§ PROBLEM DESCRIPTION:
The answer must consist solely of the lines from the line with "Where should I" to the final line of the data below, reproduced exactly, pictures omitted.

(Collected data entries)
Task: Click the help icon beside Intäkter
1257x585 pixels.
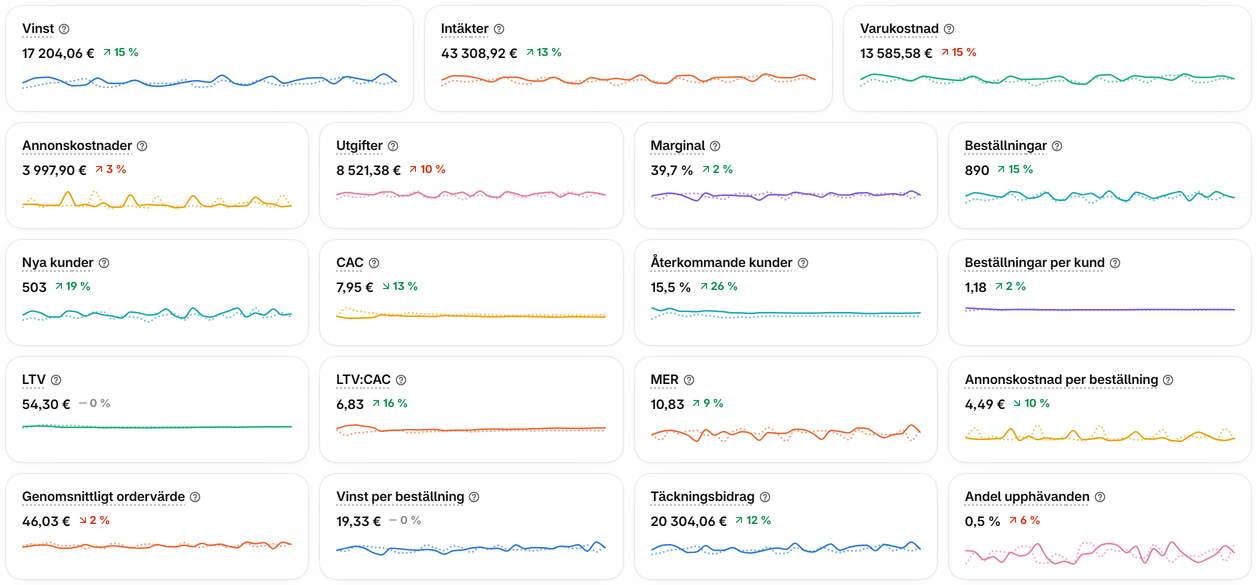Action: [x=499, y=29]
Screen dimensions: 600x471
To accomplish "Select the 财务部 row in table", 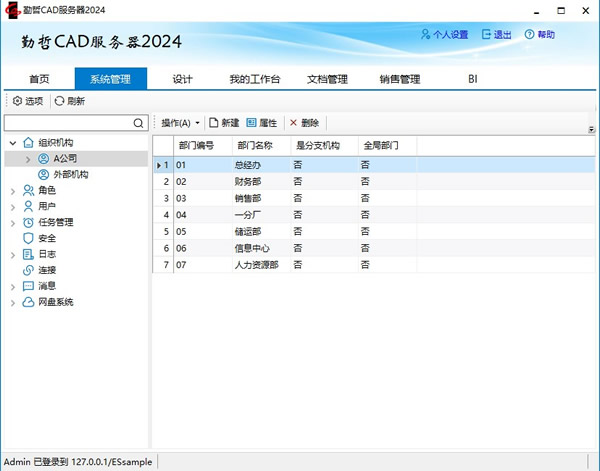I will [x=250, y=182].
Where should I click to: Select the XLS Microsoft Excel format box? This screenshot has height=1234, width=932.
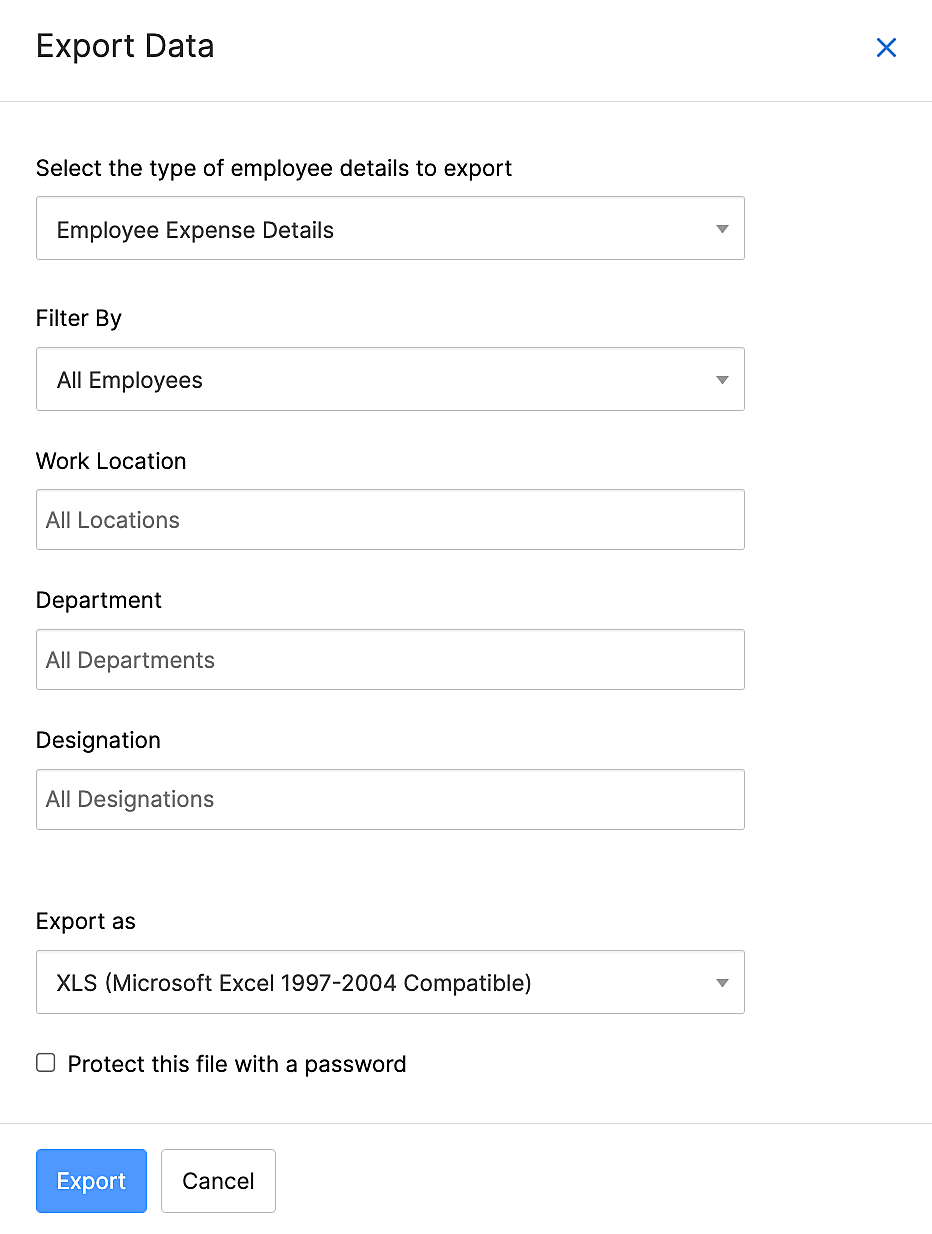click(390, 982)
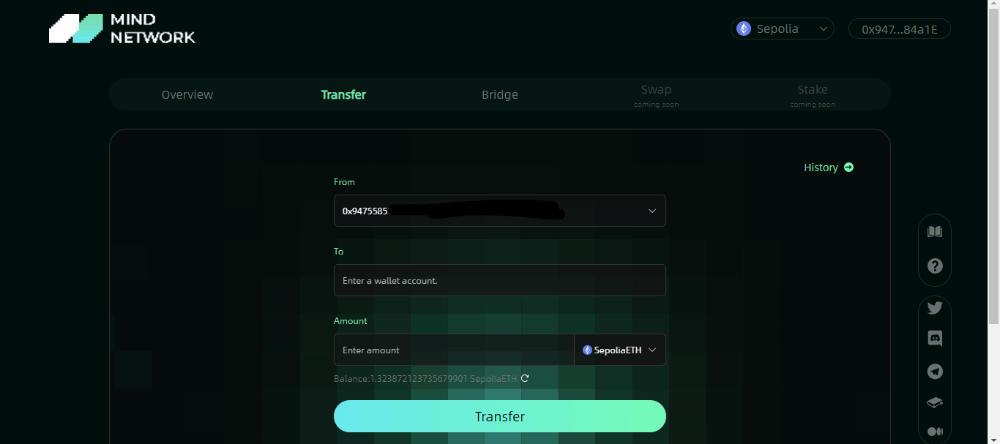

§ TASK RESPONSE:
Where should I click to: Select the XLS Microsoft Excel format box? This screenshot has height=1234, width=932.
click(390, 982)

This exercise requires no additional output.